Based on all the rumor pieces about which companies are bidding -- if any one of them pays more than $7 billion (or 3.2 times trailing year's sales revenue) -- they will be overpaying.
I said so just before Valentine's Day 2014 -- and I say so again now. Of course -- Mr. Frazier, as honest a guy as he otherwise is -- has a powerful incentive to try and get people to sweeten their bids, right at the end, here. The reputed U.K. bidder is the most likely one to fall for this ploy, as I suspect it is already at the higher end of what would be fair value. So Mr. Frazier appeals to their fear of losing the contest -- hoping they will overpay. That's smart business negotiating, true enough.
And so, if someone pays north of $7 billion -- it is likely to be a United Kingdom (or less likely, and EU) firm, and that firm will have. . . overpaid.

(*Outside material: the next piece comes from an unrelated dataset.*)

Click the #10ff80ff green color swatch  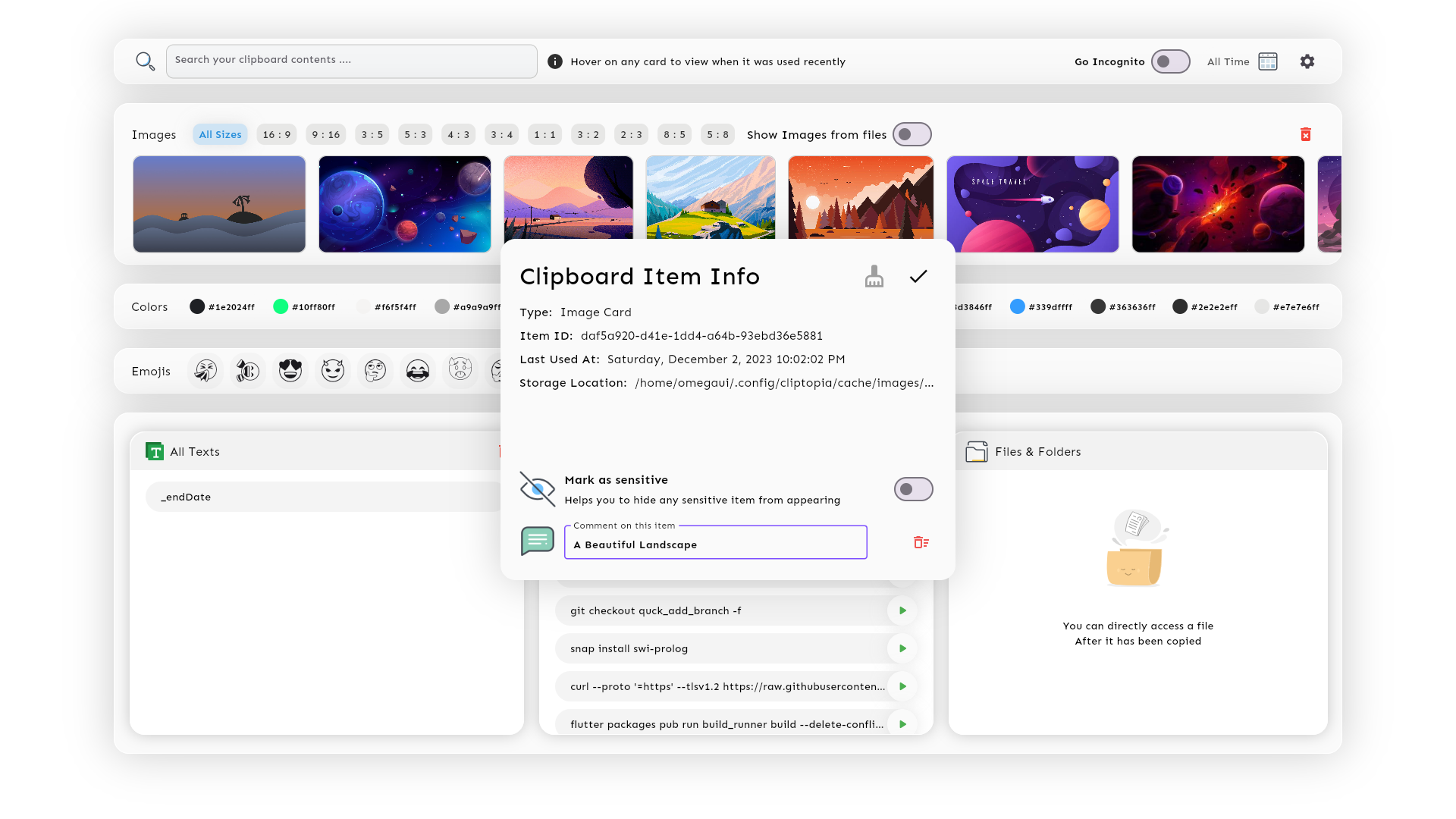(281, 306)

This is simply not a high growth, high margin set of businesses. And we all know this group of assets needs some investment -- to start to turn the corner, and meaningfully increase sales. Last year, sales were flat to down, depending on how you decide to include or ignore currency effects.
And not entirely coincidentally, that would be why an EU (or even a United Kingdom -- or less likely, a Japanese) buyer might be able to defend a slightly higher price. Such a firm would see currency-driven tailwinds at the sales line. By way of contrast, a US firm will face some real currency headwinds at the sales line -- and would need major "natural" hedges in the EU, to offset. Such a US firm would own substantial plant and equipment in Europe (or the UK).
And clearly the audaciously fictional Novartis swap rumor is dead. Dead. Now we wait -- but fair value for these assets is about three times trailing sales. That's my $0.02.